Я знаю очень многих людей, которые вот так же, регулярно получали от Глазкова подобные стихотворные подарки!
Так, например, художнику Иосифу Игину Глазков прислал чей-то не очень удачный шарж на себя с такими стихами:
Изобразил профан Глазкова
Неправильно и бестолково:
Глазков, он галстука не носит!..
Рисунок сей поправок просит!..
Кто хочет в шаржах отличиться,
Должон у Игина учиться!
Когда мы познакомились с Глазковым? Теперь это уже трудно вспомнить. Еще до войны мы знали наизусть его стихи, читали их в списках. В те предвоенные годы в Москве было много молодых поэтов — ифлийцы, литинститутовцы, члены литературных объединений. И хотя большинство из них еще не печатались, юные любители поэзии хорошо знали их имена. Я тогда еще училась в школе, но у нас в десятом классе, то есть на два года старше нас, был ученик, которого мы безоговорочно признавали первым среди нас и настоящим поэтом, — Евгений Агранович. До сих пор помню наизусть его строки, которые мы с восторгом повторяли:
Паровоз летит как шалый,
Распалившийся и злой,
На ошпаренные шпалы
Пышет паром и золой…
Мы еще тогда так писать не умели… Но надо отдать ему справедливость, наши восторги он принимал сдержанно и не уставал повторять, что все это ерунда, а вот есть действительно великие (на эпитеты мы тогда не скупились!) поэты: Павел Коган, Давид Кауфман (будущий Давид Самойлов), Николай Глазков, Михаил Кульчицкий. Евгений Агранович брал меня с собой на литературные вечера, водил в общежитие ИФЛИ, в какие-то перенаселенные коммунальные квартиры, где в тесных комнатах, наполненных сизым табачным дымом, до рассвета звучали стихи. По домам расходились, когда уже было светло, и все не могли расстаться, гурьбой бродили по сонным московским переулкам и снова читали стихи, спорили, объяснялись в любви друг к другу, к стране, к жизни, мечтали о подвигах, до которых оставалось так недолго…

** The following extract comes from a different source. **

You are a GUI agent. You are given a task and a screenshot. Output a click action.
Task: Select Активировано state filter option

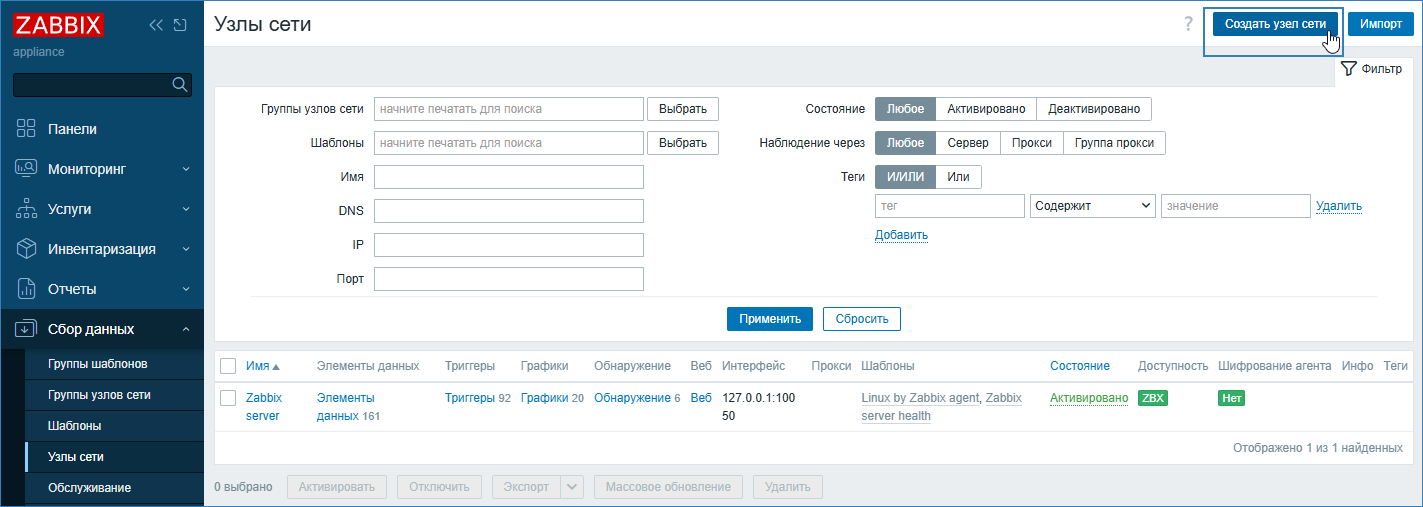[986, 109]
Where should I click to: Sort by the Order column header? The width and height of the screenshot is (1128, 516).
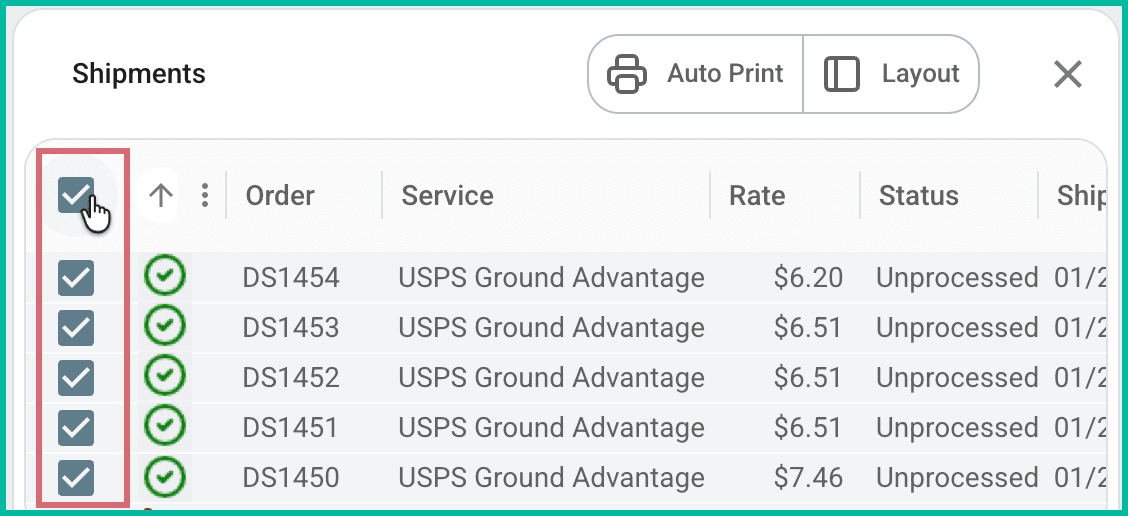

Ни одна такая встреча, ни один вечер не обходились без стихов Николая Глазкова, самобытных, ни на какие другие стихи не похожих. Особенно часто звучали строки и строфы из поэмы Глазкова «Поэтоград».
Но самого Глазкова в те годы увидеть мне, по всей вероятности, не пришлось: увидела бы — запомнила.
Случилось это уже в самом конце войны, весной сорок пятого. Поэт-футурист Алексей Крученых предложил мне пойти с ним на занятия литобъединения при издательстве «Молодая гвардия», которым руководил Павел Антокольский. Мы немного опоздали, и, когда вошли в какое-то светлое и просторное помещение, Алексея Крученых шумно приветствовал черноволосый медвежеватый человек и, указав на меня пальцем, довольно бесцеремонно спросил:
— А эта?..
Крученых приложил палец к губам и указал глазами на молоденького паренька, который уже самозабвенно читал стихи. Стихи были гладкие, звонкие и прозрачные, как леденцы, но не запоминались и проскакивали мимо сознания.
А. Е. Кручёных
Началось обсуждение. Первое слово взяла тогда такая молодая и такая красивая Вероника Тушнова. Она произносила доброжелательные слова о зрелости поэта (на вид ему было не больше шестнадцати!), об их музыкальности и отточенной рифме. Выступавшие следом вторили ей. Но вот поднялся Глазков.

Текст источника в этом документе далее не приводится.